Provided material>
--- START ---

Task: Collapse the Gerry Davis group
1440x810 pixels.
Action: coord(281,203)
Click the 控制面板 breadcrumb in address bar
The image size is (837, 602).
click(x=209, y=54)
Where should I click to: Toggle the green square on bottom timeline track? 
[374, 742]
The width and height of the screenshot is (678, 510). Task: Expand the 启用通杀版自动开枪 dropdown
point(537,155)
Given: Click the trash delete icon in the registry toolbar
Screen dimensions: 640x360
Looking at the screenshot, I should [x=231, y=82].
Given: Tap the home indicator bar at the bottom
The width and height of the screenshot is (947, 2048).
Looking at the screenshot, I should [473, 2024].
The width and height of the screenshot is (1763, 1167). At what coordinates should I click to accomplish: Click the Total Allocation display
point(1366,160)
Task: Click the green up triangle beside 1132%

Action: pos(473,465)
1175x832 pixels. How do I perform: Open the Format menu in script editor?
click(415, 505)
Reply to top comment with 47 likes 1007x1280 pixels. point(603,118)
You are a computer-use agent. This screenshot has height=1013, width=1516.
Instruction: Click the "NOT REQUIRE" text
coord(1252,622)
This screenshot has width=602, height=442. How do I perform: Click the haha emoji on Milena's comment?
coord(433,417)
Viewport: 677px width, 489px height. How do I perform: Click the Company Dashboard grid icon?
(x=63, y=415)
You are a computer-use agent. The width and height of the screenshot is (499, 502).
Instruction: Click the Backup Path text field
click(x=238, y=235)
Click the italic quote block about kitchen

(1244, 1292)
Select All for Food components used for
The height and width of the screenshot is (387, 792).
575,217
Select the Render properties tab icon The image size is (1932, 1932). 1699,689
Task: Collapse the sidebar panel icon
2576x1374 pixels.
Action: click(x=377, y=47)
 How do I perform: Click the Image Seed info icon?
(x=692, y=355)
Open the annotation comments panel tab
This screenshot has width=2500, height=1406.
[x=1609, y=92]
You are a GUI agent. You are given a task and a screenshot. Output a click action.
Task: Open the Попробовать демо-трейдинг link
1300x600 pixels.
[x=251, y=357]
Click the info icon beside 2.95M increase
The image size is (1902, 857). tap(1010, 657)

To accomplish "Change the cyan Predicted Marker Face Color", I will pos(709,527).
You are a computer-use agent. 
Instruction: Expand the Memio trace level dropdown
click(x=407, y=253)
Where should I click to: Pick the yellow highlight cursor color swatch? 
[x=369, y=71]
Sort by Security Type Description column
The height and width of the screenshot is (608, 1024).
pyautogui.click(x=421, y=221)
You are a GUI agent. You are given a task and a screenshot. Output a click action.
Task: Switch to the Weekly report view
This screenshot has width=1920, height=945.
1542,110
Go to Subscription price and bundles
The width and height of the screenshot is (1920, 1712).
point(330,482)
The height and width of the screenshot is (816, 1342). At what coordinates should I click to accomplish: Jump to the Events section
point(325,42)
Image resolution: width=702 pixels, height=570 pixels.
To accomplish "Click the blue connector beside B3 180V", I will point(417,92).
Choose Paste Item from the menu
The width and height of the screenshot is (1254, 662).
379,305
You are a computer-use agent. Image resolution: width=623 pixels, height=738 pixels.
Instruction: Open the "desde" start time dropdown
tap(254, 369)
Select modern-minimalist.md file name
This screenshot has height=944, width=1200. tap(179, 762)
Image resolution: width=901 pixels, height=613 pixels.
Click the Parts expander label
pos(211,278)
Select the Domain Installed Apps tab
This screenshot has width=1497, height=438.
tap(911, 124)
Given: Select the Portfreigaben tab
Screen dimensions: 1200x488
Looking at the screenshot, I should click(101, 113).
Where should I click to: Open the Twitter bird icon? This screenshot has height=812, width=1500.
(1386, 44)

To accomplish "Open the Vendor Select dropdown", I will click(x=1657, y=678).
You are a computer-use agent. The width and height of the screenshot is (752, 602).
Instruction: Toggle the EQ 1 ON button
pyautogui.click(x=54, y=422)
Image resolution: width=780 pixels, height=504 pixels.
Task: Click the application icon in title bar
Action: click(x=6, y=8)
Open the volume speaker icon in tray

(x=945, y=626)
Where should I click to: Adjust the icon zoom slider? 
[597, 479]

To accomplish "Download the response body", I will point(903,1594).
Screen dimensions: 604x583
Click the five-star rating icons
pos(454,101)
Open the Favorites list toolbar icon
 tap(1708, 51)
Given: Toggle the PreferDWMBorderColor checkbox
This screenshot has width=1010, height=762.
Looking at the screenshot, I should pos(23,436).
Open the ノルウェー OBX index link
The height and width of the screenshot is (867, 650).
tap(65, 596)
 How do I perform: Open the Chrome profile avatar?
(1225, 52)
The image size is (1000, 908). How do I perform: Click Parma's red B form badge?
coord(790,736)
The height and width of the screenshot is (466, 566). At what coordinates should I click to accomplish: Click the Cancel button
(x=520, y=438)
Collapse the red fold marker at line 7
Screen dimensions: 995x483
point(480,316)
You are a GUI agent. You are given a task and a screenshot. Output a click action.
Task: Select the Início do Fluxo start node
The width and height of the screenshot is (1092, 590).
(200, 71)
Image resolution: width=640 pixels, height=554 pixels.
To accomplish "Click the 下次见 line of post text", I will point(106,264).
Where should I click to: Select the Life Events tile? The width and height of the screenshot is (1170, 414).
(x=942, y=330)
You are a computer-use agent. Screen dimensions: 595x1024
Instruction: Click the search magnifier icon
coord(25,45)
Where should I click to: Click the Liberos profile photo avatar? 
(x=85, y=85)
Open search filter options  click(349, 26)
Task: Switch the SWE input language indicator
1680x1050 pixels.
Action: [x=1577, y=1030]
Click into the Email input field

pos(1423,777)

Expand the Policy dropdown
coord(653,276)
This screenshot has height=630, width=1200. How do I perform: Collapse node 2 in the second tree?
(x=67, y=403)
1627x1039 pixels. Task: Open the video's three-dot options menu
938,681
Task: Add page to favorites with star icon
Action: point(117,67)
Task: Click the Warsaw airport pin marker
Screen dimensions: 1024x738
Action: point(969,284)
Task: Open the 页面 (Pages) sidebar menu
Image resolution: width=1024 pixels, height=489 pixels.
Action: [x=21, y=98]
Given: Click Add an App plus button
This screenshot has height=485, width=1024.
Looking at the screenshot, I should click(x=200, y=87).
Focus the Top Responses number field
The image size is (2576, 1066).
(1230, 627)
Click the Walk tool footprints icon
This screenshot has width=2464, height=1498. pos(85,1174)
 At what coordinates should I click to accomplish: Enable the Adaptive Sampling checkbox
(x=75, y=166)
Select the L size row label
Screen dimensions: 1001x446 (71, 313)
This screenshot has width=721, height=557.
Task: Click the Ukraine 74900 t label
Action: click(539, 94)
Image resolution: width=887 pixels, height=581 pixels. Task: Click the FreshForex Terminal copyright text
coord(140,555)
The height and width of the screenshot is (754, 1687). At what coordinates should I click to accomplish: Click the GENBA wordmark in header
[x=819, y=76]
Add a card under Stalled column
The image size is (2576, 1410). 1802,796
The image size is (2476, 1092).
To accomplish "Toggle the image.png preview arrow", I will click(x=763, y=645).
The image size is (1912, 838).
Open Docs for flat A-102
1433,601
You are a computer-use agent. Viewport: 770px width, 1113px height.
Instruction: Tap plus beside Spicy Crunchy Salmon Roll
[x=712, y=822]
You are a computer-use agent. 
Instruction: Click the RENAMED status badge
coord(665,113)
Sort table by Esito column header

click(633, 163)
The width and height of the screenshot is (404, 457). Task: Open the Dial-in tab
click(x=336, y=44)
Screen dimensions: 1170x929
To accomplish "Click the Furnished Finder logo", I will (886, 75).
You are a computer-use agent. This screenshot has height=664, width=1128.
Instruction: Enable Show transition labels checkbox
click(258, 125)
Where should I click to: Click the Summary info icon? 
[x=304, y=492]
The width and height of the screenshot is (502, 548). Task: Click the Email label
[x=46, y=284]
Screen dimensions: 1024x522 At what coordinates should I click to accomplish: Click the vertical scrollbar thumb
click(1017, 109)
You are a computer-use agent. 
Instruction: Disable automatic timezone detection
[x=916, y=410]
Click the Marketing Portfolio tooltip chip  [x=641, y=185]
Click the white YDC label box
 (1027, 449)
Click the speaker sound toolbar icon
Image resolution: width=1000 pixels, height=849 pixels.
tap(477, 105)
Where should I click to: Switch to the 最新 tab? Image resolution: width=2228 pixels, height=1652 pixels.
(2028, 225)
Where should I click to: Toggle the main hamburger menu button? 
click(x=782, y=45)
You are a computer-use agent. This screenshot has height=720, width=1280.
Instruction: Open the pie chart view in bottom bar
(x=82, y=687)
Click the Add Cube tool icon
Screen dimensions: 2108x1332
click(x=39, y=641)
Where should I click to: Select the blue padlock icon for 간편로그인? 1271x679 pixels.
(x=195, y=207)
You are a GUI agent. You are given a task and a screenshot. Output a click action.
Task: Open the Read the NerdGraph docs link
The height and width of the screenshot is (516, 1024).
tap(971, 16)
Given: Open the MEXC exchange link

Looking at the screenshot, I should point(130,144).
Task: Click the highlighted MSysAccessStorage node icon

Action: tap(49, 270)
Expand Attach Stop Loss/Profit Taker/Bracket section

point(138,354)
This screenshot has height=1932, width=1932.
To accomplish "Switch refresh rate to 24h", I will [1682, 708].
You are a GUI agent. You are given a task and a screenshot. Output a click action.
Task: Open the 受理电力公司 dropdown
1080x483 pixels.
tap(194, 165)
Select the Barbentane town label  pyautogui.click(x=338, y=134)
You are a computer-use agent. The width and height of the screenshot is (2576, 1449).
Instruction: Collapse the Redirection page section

--- END ---

Aim> Express the data as a numbered list without blank lines, starting at the line that contains "Open the Favorites list toolbar icon" and ending after the line that contains "(x=520, y=438)".

Task result>
1. Open the Favorites list toolbar icon
2.  tap(1708, 51)
3. Given: Toggle the PreferDWMBorderColor checkbox
4. This screenshot has width=1010, height=762.
5. Looking at the screenshot, I should pos(23,436).
6. Open the ノルウェー OBX index link
7. The height and width of the screenshot is (867, 650).
8. tap(65, 596)
9.  How do I perform: Open the Chrome profile avatar?
10. (1225, 52)
11. The image size is (1000, 908). How do I perform: Click Parma's red B form badge?
12. coord(790,736)
13. The height and width of the screenshot is (466, 566). At what coordinates should I click to accomplish: Click the Cancel button
14. (x=520, y=438)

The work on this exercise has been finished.